Numerosos Santos nos han dado ejemplo de esta práctica, alabada y recomendada repetidamente por el Magisterio.[49] De manera particular se distinguió por ella San Alfonso María de Ligorio, que escribió: «Entre todas las devociones, ésta de adorar a Jesús sacramentado es la primera, después de los sacramentos, la más apreciada por Dios y la más útil para nosotros».[50] La Eucaristía es un tesoro inestimable; no sólo su celebración, sino también estar ante ella fuera de la Misa, nos da la posibilidad de llegar al manantial mismo de la gracia.

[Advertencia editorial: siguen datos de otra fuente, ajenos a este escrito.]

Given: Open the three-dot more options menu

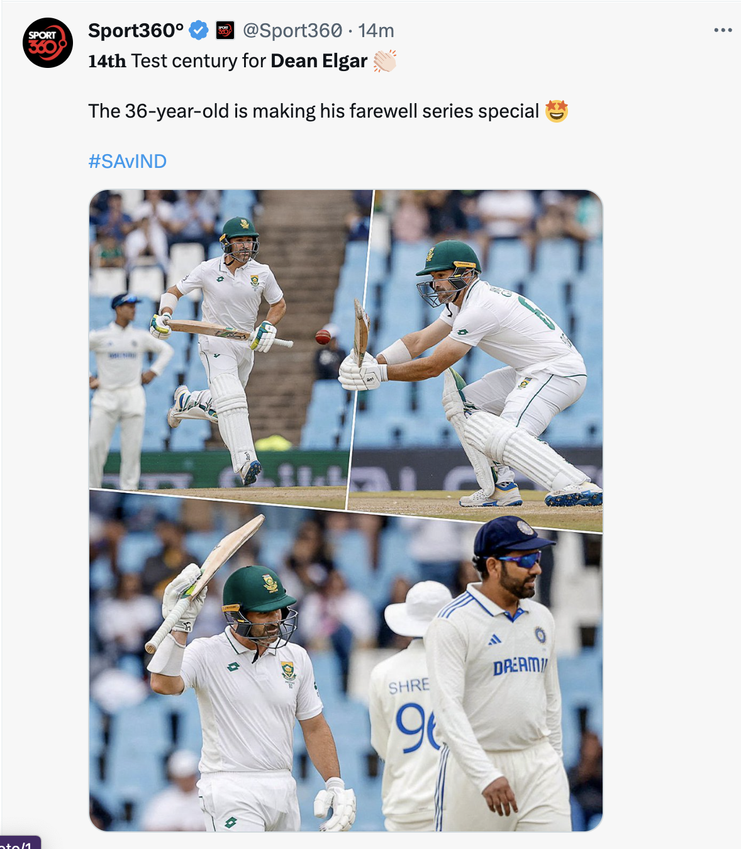Looking at the screenshot, I should pyautogui.click(x=723, y=30).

Una comunidad cristiana que quiera ser más capaz de contemplar el rostro de Cristo, en el espíritu que he sugerido en las Cartas apostólicas Novo millennio ineunte y Rosarium Virginis Mariae, ha de desarrollar también este aspecto del culto eucarístico, en el que se prolongan y multiplican los frutos de la comunión del cuerpo y sangre del Señor.

Notas

[35] Const. dogm. Lumen gentium, sobre la Iglesia, 3.

[36] Ibíd.

[37] Conc. Ecum. Vat. II, Decr. Ad gentes, sobre la actividad misionera de la Iglesia, 5.

[38] «Entonces tomó Moisés la sangre, roció con ella al pueblo y dijo: "Ésta es la sangre de la Alianza que Yahveh ha hecho con vosotros, según todas estas palabras"» (Ex 24, 8).

[39] Cf. Conc. Ecum. Vat. II, Const. dogm. Lumen gentium, sobre la Iglesia, 1.

[40] Cf. ibíd., n. 9.

[41] Cf. Conc. Ecum. Vat. II, Decr. Presbyterorum Ordinis, sobre el ministerio y vida de los presbíteros, 5. El mismo Decreto dice en el n. 6: «No se construye ninguna comunidad cristiana si ésta no tiene su raíz y centro en la celebración de la sagrada Eucaristía».

[42] Homilías sobre la 1 Carta a los Corintios, 24, 2:PG 61, 200; cf. Didaché, IX, 5: F.X. Funk, I, 22; San Cipriano, Ep. LXIII, 13: PL 4, 384.

[43] PO 26, 206.

[44] Conc. Ecum. Vat. II, Const. dogm. Lumen gentium, sobre la Iglesia, 1.

[45] Cf. Conc. Ecum. Tridentino, Ses. XIII, Decretum de ss. Eucharistia, can. 4: DS 1654.

[46] Cf. Rituale Romanum: De sacra communione et de cultu mysterii eucharistici extra Missam, 36 (n. 80).

[47] Cf. ibíd., 38-39 (nn. 86-90).

[48] Carta ap.Novo millennio ineunte (6 enero 2001), 32:AAS 93 (2001), 288.

[49] «Durante el día, los fieles no omitan el hacer la visita al Santísimo Sacramento, que debe estar reservado en un sitio dignísimo con el máximo honor en las iglesias, conforme a las leyes litúrgicas, puesto que la visita es prueba de gratitud, signo de amor y deber de adoración a Cristo Nuestro Señor, allí presente»: Pablo VI, Carta enc. Mysterium fidei (3 septiembre 1965): AAS 57 (1965), 771.

[50] Visite al SS. Sacramento ed a Maria Santissima, Introduzione: Opere ascetiche, IV, Avelino 2000, 295.